■ EXTRACTED TEXT:
Phenotypic variation
Continuous variation for percentage of symptomatic spikelets (PSS) was observed at the GWAS panel in both 2017 and 2018 growing seasons, from highly resistant (PSS<25%) to highly susceptible (PSS>75%)(Fig. 1). The disease symptom was more severe in 2018 growing season (Fig. 2a). Wheat cultivars from different provinces of China exhibited different levels of resistance to FHB(Fig. 2b). Cultivars from Hunan and Jiangsu provinces exhibited consistently highly resistant to FHB in two seasons, whereas cultivars from Shandong province showed the highest susceptibility.
Population structure analysis
To estimate the sub-populations of the 171 wheat cultivars, population structure analysis was performed using 1,676 polymorphic SNP markers distributing on 21 wheat chromosomes with r2 values >0.2. The results indicated that the cultivars could be separated into two sub-populations (K=2) (Fig. 3a,3b). Subgroup 1 consists of 99 cultivars, mainly comprising varieties from Anhui, Jiangsu, Henan, Shaanxi and Hunan; subgroup 2 consists 72 cultivars (Table S1), most of which were from Henan, Jiangsu, Shandong, Shanxi. Wheat cultivars from Anhui and Hunan were all clustered into subgroup 1.

■ MATERIAL SHOWN:
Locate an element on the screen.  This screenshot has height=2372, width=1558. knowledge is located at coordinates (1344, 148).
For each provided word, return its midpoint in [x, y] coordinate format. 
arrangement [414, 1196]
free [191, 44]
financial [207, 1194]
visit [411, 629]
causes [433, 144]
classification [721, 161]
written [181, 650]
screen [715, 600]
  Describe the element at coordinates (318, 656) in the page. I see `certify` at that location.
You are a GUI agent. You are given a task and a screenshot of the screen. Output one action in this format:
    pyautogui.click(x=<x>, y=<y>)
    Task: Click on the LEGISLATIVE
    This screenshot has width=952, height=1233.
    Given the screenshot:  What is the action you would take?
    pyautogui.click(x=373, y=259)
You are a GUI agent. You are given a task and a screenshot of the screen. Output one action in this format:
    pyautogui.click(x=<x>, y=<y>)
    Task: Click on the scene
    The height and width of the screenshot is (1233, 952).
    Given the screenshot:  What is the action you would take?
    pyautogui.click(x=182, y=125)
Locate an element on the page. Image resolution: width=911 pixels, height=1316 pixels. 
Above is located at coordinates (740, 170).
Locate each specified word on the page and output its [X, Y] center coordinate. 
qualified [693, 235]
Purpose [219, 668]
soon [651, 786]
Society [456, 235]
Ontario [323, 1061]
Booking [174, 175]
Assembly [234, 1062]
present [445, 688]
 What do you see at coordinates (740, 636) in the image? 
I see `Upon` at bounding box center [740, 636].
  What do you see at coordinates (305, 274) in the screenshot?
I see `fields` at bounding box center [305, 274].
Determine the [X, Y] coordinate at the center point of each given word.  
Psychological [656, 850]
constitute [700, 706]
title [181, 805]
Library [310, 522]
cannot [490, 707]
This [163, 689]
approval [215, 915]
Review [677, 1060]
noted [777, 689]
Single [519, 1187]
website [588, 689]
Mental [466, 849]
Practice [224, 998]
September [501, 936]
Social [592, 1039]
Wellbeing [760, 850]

■ EXERCISE: Quote everything in the wheat resistance text from "Phenotypic variation" down to "the highest susceptibility.".

■ RESULT OF THIS EXERCISE:
Phenotypic variation
Continuous variation for percentage of symptomatic spikelets (PSS) was observed at the GWAS panel in both 2017 and 2018 growing seasons, from highly resistant (PSS<25%) to highly susceptible (PSS>75%)(Fig. 1). The disease symptom was more severe in 2018 growing season (Fig. 2a). Wheat cultivars from different provinces of China exhibited different levels of resistance to FHB(Fig. 2b). Cultivars from Hunan and Jiangsu provinces exhibited consistently highly resistant to FHB in two seasons, whereas cultivars from Shandong province showed the highest susceptibility.